“Çünkü
saatler dardır, her şeyi almaz
Güneşte çözülür ve kayarlar bir yana.
Mısırlar güçlükle büyürken yağmursuzluk
Kaygılandırır dilsiz bahçıvanı”
Melih Cevdet Anday
İnsanların ve halkların, dostluğuna dostluk katanlar, destek
olanlar, İnsanın canına can kattığı için yaşama “yaşam”
katanlardır. Çünkü yaşam, insanla ve insanda canlanır. İnsan
canlandığında, yaşam da canlanır. Yaşamı bilen ve eyleyen
insandır. Ve insanı canlandıran ise dostluk, kardeşlik, sevgi,
paylaşım gibi bizi ruhumuzun derinliğinde -nedenini
bilmediğimiz derin bir sevdaya götüren- yol’lardır.
O derin sevda ki gerçekliğe ulaştıracak olan yoldur. Ve O’nun
lütfüyle bağışlanacak olan hakiki yaşamın, gül kokularını
taşır yürüdüğümüz yollara. Yollar ne kadar karanlıklardan
geçerse geçsin bu gül kokuları her zaman ulaşır yüreklerimizin
kuytularına. Ve düşeriz dünya gezegeninin yollarına.
Dünya gezegeninin fiziksel bedenini oluşturan üzerindeki,
mineral, bitki, hayvan ve insan varlığı, gezegensel
bilinçliliğin hücre kaplarını oluşturmaktadır. Ve tüm bu insan
hücreler, sevgi dediğimiz görünmez bir bağ ile birbirine
örülmüştür. Hepsinin de derin okyanusun damlaları gibi
birlikte “akışkan” suyu oluşturuyor olduklarını düşünürsek,
insanın gezegen ve diğer canlı türleri ile nasıl da “bağdaşık”

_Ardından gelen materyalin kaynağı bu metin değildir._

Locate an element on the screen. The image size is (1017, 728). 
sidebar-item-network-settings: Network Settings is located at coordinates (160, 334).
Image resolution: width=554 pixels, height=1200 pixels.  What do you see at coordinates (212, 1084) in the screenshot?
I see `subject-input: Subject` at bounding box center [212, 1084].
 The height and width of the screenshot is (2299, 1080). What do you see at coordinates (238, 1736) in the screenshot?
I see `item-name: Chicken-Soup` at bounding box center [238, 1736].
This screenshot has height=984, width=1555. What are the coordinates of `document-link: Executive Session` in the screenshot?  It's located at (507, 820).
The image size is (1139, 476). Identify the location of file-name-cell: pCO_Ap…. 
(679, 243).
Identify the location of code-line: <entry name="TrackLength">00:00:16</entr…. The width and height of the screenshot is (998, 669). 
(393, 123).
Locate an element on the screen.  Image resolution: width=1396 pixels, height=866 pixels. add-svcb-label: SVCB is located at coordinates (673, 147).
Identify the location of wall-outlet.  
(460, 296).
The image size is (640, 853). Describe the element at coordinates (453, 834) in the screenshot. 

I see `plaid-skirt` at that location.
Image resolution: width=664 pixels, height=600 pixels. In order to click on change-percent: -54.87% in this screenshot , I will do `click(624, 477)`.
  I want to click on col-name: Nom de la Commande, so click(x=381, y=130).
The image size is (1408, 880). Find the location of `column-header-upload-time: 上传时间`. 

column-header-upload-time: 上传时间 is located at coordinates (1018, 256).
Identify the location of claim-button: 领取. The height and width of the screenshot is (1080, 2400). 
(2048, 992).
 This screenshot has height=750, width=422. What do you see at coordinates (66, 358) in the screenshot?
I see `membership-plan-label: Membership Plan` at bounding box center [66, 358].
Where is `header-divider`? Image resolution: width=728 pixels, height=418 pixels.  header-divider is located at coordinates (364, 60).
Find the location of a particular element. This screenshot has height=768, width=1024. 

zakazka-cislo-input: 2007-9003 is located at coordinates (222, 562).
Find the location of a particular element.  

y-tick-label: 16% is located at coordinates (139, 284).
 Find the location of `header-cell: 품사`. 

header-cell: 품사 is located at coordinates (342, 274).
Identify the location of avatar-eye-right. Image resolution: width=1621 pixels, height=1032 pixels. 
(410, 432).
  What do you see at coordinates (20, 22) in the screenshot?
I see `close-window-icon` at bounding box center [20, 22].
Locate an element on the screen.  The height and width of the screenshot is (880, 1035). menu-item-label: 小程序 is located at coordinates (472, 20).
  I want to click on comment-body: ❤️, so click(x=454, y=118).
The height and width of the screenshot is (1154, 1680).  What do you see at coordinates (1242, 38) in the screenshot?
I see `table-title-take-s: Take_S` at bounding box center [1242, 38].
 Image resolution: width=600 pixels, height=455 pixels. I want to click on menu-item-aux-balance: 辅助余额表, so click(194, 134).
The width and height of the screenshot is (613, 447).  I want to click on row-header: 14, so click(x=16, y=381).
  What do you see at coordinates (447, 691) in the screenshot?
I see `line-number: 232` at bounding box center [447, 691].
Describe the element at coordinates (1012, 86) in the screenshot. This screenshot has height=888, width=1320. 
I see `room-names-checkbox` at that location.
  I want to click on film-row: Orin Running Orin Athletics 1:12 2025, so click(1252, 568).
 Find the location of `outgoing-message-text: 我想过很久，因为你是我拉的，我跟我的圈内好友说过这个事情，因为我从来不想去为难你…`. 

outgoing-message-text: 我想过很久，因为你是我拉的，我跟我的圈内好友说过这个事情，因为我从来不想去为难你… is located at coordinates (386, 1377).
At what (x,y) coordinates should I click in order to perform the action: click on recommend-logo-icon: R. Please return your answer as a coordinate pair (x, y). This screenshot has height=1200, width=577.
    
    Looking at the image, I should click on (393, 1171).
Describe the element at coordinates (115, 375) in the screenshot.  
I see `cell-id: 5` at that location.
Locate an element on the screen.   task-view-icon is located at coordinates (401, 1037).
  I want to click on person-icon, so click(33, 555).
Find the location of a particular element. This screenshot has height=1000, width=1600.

ve ayrılmaz yekpare olduğunu kavrayabiliriz.
Bağdaşıklık, birbirinden faydalanmak, birbirinden beslenmek,
birbirine bağlı veya bağımlı olmak demek değildir.
Bağdaşıklık; İnsanın birbirine sevgi ile saygı ile yaşam ile “
dolaşık” ve “dolu dolu” Ol’ması demektir.
Öyleyse insanların kaderinin hayrı, birbirlerine bağdaşık
olmalarında şekillenebilir ve kader denen O ne ise ancak,
doğamızla hizalanabildiğimizde bizi özgürleştirebilir.
İnsanın kendi doğasını deneyimleyebilmesi için, şimdiye kadar
dünyadan gelmiş geçmiş tüm velilerin uluların ve bilgelerin
dediği gibi “özgürleşmesi” gereklidir.
İnsan özgürleşebildiği oranda, insanlık ailesinde onurlu
yerini almaktadır. Bu aynen bir çocuğun erişkinliğe ve
ardından büyüklerinin yaşantısına adım atması gibidir. Ancak
ve ancak özgürlüğü deneyimleyen bir insan, sevgiyi bilebilir.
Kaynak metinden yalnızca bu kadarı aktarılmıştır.